---- DATASET CONTENT

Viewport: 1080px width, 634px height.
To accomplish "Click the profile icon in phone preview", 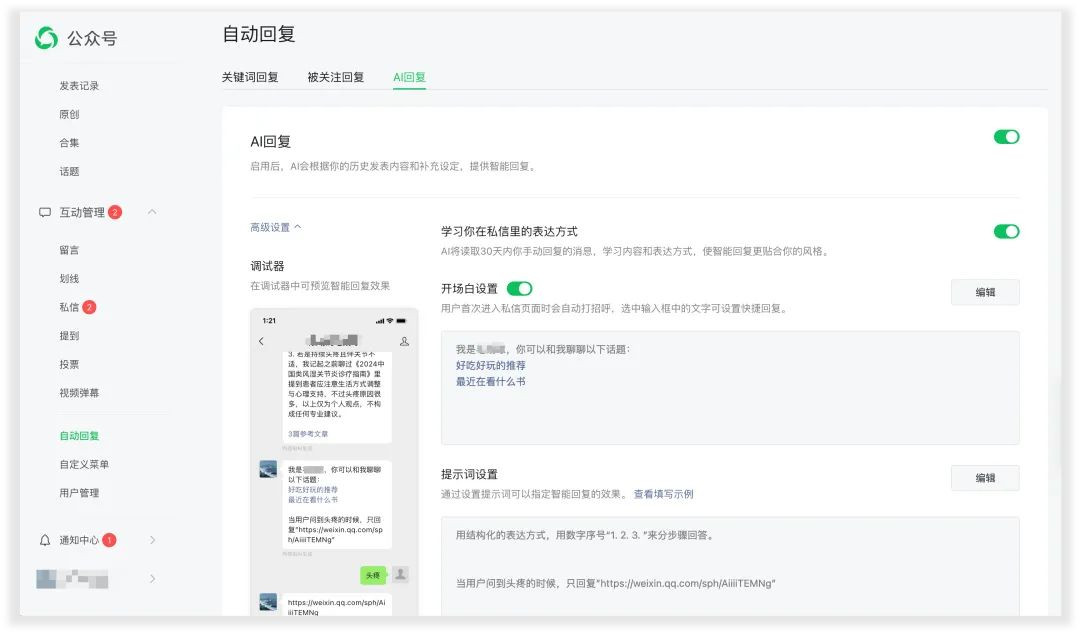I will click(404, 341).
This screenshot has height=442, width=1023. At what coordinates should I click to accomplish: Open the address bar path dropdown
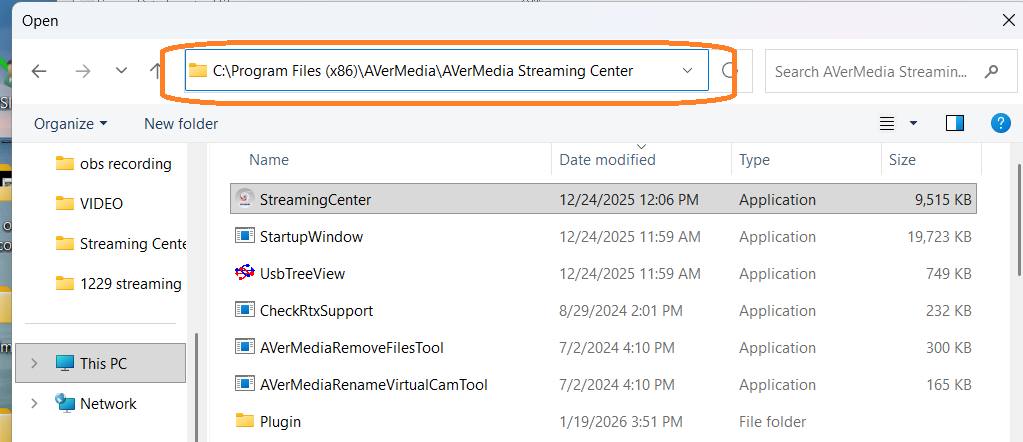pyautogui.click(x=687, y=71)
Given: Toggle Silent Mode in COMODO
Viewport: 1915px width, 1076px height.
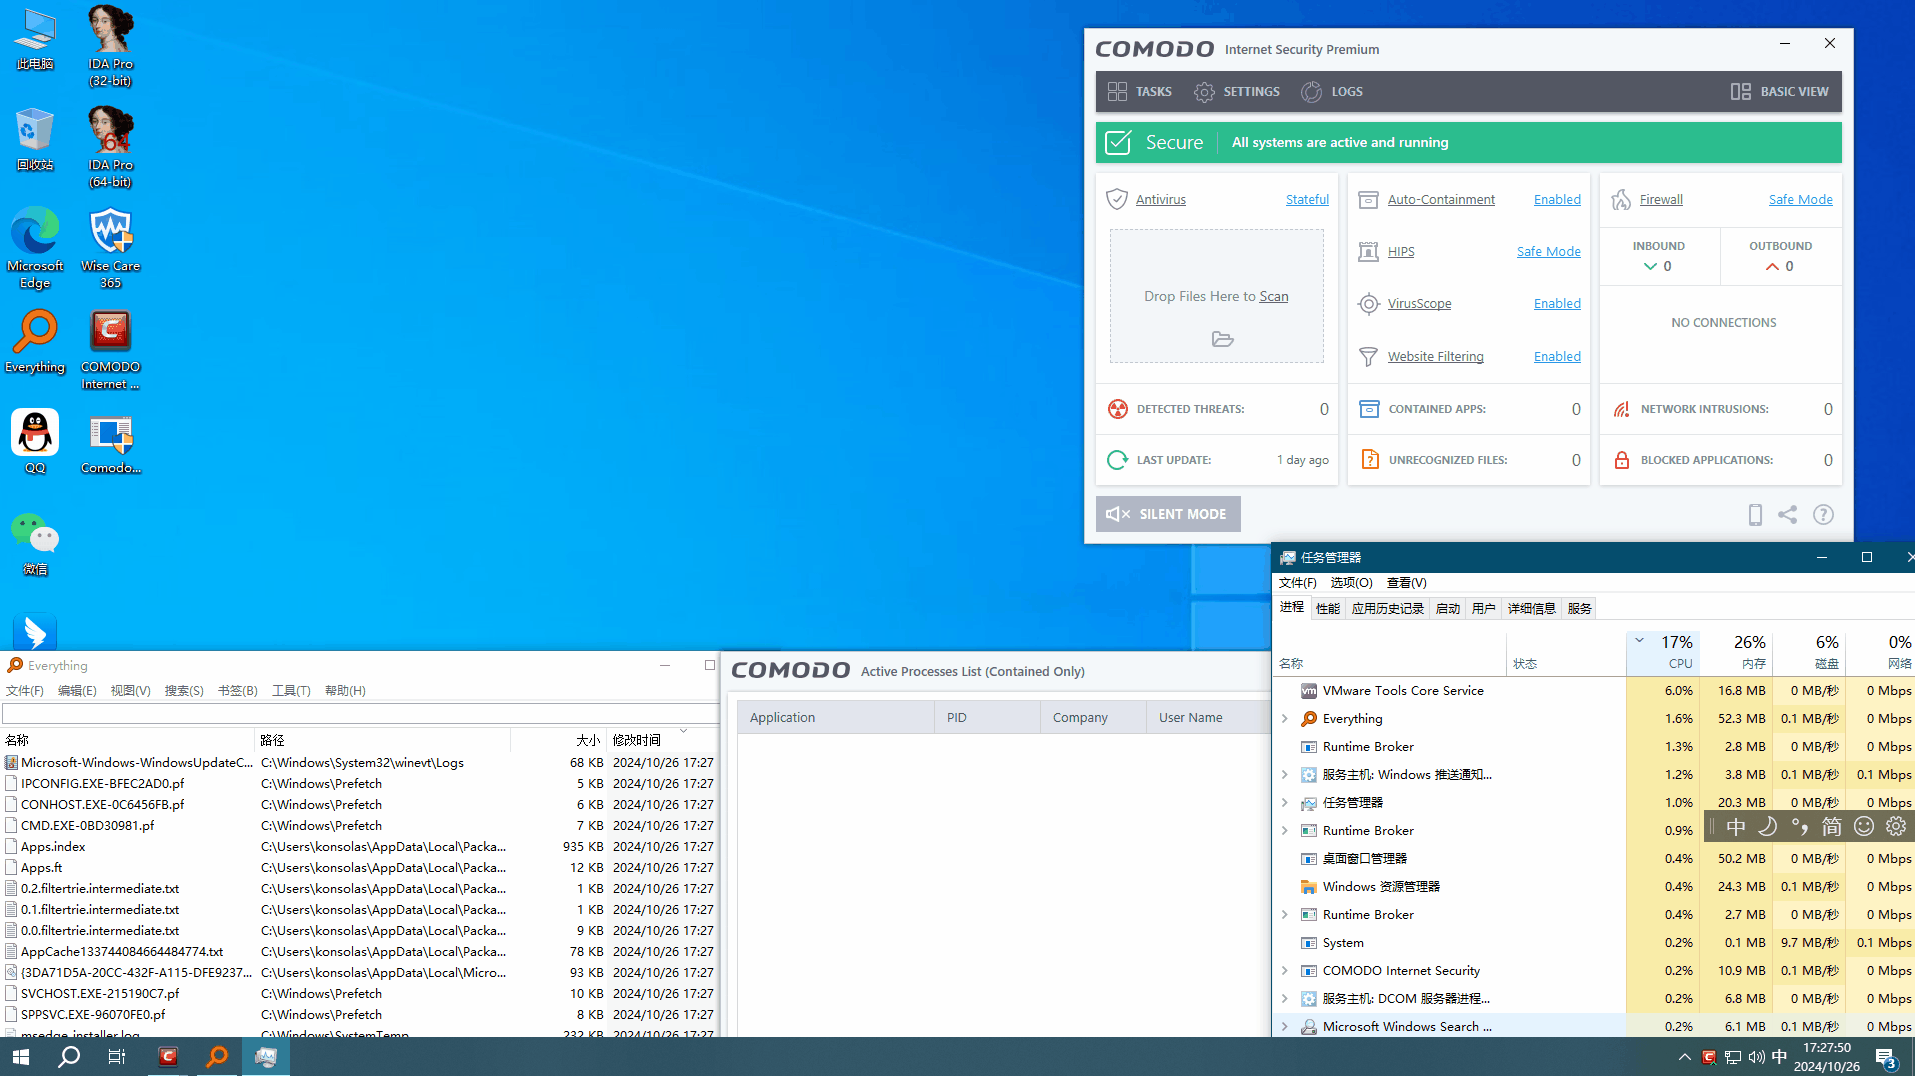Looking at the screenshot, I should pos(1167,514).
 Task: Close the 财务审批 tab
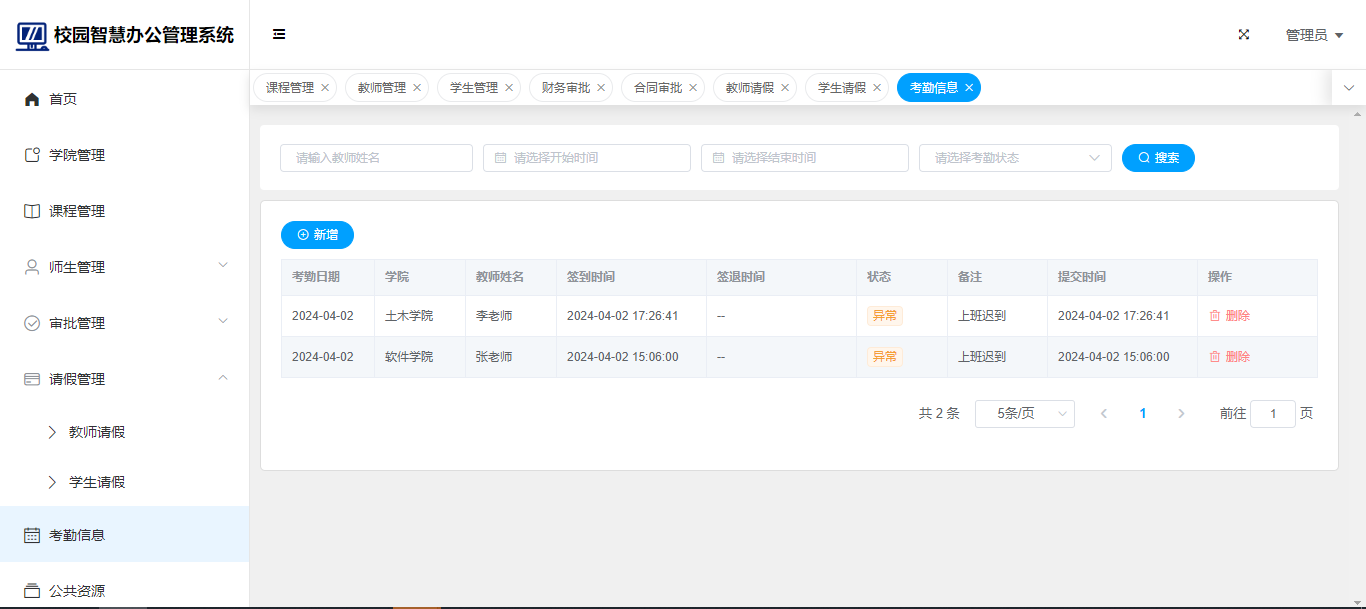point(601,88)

--------

▶ GOAL OF THE EXERCISE: Without the pictures, reproduce each line from the one containing "Viewport: 1915px width, 1076px height." through the last line of the material above, both of those lines included.

▶ OUTPUT FOR THIS EXERCISE:
Viewport: 1915px width, 1076px height.
Looking at the screenshot, I should pos(1167,514).
 Task: Close the 财务审批 tab
point(601,88)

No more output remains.